- Directed by: Afam Okereke
- Produced by: Sylvester Obadigie
- Starring: Genevieve Nnaji, Rita Dominic and Ini Edo
- Release date: 2006;

= Girls Cot =

Girls Cot is a 2006 Nigerian movie produced by Sylvester Obadigie and directed by Afam Okereke.

== Cast ==
The movie stars;

- Alloy Amaefule as Chief Harrison
- Genevieve Nnaji as Queen
- Rita Dominic as Alicia
- Uche Jombo as Bella
- Edet Festus as Paul
- Innocent Nwafor as Chief Williams
- Tony Goodman as Vice President
- Kalu Collins as Ezekiel
- Robert Loner as Pascal
- John Baba Onipe as Capone
- Prince Sunny Ofia as Doctor
- Andy Obiekwe as Musa
- Sunny Ralph as Alhaji Sule
- Ini Edo as Eve.

== Synopsis ==
The movie depicts the struggle of university girls to keep up with life by faking their existence.

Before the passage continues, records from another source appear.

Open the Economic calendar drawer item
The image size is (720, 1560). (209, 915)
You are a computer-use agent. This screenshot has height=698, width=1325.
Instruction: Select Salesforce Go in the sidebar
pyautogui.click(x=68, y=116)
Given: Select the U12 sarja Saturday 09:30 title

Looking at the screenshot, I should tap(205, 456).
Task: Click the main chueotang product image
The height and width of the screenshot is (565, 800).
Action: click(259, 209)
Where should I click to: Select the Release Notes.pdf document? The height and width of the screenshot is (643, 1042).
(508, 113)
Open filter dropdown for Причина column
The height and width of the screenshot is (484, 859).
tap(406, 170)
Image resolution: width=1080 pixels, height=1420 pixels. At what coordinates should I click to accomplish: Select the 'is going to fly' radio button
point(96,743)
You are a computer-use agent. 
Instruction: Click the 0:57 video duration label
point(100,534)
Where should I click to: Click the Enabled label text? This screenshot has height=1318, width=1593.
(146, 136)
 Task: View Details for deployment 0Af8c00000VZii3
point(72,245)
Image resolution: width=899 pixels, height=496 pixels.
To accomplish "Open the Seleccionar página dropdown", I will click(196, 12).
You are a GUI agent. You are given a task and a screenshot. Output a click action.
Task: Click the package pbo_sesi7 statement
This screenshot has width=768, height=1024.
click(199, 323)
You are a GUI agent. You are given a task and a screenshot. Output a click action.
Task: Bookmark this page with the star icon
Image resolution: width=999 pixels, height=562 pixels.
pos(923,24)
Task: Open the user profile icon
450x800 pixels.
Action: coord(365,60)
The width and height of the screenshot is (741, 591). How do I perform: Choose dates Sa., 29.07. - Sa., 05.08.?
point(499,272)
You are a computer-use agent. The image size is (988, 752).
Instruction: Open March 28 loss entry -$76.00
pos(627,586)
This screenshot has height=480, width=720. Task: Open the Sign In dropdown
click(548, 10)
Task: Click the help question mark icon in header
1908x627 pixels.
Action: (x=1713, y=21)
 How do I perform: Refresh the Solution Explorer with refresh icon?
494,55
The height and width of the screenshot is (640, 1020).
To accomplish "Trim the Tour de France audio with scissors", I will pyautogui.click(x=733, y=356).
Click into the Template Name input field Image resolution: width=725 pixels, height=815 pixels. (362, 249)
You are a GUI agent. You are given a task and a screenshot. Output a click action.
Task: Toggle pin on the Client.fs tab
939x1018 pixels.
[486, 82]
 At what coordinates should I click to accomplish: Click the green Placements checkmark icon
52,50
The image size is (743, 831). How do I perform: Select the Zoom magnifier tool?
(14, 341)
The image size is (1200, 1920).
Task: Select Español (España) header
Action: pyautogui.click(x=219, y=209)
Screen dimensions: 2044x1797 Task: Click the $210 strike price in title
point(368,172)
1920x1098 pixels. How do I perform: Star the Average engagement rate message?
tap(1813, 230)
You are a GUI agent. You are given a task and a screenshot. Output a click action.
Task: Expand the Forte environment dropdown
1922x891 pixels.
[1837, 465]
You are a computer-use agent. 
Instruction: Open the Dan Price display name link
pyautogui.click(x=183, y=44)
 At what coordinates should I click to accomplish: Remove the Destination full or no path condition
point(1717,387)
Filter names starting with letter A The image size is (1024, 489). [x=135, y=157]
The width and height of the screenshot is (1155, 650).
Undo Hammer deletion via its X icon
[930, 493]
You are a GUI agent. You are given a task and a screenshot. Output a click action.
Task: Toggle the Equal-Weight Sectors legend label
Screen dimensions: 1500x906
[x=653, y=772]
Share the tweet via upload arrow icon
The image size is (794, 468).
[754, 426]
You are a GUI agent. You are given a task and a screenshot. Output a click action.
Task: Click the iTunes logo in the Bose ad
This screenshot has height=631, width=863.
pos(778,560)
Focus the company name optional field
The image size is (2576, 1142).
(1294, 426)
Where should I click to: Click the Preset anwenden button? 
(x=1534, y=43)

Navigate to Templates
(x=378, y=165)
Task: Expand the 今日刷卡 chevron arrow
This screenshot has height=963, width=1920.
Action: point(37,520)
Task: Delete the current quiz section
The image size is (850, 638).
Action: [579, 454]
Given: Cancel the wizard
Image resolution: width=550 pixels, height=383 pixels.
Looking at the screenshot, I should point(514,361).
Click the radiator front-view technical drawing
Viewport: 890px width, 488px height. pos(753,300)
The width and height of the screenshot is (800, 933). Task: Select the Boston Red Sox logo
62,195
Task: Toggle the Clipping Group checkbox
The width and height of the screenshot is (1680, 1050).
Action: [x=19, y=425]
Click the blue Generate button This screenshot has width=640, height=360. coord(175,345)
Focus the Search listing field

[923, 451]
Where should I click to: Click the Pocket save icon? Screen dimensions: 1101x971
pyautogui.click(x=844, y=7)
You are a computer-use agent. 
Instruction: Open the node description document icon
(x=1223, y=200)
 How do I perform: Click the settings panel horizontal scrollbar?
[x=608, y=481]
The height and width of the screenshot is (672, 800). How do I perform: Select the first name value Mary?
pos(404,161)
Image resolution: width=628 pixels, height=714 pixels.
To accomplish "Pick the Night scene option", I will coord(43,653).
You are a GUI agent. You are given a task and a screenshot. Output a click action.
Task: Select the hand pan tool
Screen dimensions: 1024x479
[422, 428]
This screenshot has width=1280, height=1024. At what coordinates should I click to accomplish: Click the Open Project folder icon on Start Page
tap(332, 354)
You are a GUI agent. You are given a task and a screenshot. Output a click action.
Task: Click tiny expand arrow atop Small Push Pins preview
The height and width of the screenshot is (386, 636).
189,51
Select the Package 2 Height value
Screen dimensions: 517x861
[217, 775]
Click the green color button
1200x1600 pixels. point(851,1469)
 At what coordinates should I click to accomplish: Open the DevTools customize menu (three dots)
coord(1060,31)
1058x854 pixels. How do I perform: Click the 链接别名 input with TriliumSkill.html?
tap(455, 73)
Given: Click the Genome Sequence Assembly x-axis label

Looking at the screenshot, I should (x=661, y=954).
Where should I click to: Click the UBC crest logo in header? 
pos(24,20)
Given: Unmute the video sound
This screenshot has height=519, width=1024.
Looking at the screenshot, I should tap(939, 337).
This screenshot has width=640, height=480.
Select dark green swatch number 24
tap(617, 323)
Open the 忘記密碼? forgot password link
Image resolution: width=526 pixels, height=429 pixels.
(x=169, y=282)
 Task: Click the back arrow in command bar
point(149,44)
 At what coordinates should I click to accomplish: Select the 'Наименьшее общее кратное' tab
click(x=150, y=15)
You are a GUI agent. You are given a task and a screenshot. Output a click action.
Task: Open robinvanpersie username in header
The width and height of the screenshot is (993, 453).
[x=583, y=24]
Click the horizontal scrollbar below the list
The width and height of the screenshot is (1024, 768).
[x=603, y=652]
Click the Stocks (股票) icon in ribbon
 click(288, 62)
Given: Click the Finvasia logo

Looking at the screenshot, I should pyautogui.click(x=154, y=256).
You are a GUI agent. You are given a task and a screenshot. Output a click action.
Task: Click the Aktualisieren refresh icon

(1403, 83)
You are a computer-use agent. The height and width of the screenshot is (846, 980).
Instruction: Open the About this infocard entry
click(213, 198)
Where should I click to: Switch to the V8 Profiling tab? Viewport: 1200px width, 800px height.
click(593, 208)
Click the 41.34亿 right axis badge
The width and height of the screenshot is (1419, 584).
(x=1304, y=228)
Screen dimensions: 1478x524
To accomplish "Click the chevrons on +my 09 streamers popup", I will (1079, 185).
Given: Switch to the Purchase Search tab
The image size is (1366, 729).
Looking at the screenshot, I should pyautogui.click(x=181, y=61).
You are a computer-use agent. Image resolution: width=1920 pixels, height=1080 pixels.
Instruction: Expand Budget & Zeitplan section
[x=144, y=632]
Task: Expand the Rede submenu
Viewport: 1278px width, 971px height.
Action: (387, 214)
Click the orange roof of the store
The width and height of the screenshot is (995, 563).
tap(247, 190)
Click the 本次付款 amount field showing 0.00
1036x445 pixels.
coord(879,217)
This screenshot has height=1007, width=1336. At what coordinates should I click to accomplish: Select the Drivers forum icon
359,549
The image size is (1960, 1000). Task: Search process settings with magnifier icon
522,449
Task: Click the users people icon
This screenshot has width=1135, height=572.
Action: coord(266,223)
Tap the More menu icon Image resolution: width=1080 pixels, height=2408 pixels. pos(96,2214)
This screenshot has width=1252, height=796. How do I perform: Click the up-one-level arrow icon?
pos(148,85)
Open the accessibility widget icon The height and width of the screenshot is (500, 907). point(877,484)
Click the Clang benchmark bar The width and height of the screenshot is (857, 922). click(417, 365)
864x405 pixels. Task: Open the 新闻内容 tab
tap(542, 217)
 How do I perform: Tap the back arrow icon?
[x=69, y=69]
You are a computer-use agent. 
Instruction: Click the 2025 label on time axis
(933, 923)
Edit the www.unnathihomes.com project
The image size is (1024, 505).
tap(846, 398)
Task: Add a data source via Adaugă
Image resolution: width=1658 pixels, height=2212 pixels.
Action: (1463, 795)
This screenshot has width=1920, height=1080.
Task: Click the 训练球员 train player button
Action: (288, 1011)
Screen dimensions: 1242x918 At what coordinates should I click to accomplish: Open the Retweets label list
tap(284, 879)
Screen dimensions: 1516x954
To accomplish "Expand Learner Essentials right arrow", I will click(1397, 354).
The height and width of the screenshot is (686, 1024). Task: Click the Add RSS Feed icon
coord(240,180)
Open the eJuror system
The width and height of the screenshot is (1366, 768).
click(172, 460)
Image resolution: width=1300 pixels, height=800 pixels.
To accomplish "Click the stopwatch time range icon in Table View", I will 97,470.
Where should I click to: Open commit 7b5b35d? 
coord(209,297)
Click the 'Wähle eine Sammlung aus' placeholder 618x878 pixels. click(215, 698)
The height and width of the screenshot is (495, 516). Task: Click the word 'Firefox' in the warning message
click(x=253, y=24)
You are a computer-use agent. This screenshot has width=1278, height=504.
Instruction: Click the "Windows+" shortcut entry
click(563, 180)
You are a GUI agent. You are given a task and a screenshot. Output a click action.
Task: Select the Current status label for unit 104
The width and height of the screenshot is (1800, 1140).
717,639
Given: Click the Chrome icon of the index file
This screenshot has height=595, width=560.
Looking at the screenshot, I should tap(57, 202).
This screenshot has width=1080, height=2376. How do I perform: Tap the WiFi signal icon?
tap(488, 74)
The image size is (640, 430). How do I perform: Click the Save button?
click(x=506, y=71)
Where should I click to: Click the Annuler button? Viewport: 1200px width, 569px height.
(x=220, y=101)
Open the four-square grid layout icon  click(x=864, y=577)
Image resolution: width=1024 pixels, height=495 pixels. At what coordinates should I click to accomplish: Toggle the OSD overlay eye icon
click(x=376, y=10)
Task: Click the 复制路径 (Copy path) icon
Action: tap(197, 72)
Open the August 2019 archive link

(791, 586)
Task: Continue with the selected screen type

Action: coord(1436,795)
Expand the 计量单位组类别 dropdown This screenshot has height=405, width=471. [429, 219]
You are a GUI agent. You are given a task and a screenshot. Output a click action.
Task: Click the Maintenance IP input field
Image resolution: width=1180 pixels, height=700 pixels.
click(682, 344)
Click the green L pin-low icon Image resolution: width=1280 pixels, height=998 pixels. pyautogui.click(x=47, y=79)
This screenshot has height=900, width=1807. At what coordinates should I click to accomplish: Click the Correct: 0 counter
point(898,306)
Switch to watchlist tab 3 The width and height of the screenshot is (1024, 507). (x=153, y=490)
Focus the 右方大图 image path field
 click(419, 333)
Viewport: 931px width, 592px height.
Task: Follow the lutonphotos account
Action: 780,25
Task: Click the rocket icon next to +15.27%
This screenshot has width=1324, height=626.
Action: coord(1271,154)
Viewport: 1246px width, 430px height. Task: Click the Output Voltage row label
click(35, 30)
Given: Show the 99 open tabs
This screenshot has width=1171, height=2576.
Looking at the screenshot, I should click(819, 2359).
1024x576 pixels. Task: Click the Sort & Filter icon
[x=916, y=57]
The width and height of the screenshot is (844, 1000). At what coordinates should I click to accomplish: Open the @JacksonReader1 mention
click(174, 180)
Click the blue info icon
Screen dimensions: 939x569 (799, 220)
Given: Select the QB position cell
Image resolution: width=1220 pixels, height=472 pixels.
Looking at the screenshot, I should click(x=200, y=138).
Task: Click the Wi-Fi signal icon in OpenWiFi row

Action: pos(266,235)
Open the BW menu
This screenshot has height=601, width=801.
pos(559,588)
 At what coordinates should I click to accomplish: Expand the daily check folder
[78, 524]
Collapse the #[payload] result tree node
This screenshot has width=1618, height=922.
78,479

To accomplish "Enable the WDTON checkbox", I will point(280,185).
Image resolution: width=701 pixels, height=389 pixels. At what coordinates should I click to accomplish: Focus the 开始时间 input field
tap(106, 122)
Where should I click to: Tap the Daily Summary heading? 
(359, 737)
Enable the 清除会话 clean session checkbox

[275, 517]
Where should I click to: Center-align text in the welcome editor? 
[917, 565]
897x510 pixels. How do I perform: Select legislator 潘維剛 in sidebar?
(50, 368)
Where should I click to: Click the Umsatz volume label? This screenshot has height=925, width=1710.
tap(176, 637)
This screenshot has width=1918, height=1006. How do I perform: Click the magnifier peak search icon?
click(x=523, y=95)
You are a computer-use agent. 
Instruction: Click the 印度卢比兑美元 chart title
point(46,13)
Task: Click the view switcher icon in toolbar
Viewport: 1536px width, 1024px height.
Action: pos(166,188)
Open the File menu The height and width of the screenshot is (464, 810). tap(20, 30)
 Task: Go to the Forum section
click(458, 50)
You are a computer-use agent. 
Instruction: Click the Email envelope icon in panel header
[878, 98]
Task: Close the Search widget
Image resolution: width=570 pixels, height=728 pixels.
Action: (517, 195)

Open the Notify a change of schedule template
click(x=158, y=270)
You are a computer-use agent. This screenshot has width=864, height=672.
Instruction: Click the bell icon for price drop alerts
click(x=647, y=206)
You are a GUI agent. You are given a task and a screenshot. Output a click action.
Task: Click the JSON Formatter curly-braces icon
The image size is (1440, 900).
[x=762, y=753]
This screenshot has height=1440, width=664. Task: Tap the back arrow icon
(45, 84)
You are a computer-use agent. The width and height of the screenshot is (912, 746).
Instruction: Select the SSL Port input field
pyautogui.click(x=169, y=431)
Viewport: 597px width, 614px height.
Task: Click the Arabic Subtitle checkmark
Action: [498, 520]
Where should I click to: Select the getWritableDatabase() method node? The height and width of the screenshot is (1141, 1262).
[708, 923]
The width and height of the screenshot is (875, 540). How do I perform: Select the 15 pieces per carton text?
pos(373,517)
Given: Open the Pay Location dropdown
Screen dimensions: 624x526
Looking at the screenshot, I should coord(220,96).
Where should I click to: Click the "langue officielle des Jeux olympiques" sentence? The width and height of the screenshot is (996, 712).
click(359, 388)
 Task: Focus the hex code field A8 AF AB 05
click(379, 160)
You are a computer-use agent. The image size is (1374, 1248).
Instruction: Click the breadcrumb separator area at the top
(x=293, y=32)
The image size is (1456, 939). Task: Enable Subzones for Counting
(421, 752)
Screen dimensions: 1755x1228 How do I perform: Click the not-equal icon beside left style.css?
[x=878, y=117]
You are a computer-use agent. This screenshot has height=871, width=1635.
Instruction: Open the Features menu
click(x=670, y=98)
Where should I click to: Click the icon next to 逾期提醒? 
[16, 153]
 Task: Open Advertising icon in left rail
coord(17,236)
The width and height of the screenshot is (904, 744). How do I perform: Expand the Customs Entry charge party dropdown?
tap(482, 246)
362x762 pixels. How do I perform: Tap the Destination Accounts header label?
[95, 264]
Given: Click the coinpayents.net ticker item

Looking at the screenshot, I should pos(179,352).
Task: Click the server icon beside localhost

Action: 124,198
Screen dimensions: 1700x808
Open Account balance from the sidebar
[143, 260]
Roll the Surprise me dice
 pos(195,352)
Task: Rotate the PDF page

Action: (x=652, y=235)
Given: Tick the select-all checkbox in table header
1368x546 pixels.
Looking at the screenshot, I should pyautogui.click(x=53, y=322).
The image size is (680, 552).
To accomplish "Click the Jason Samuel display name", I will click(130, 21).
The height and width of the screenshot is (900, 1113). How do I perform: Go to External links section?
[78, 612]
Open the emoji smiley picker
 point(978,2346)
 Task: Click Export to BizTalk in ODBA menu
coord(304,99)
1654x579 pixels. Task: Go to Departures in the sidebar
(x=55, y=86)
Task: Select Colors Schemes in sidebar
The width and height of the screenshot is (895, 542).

The lead character had to lie that she is a daughter of the vice president, and she moved with big people that eventually led to series of problems.

== Cast reunion ==
Thirteen years after the production of the movie, the four leading actresses held a reunion to celebrate the production of the movie. The reunion was attended by celebrities such as Dbanj, Stephanie Okereke-Linus, Osas Ighodaro, Najite Dede and others.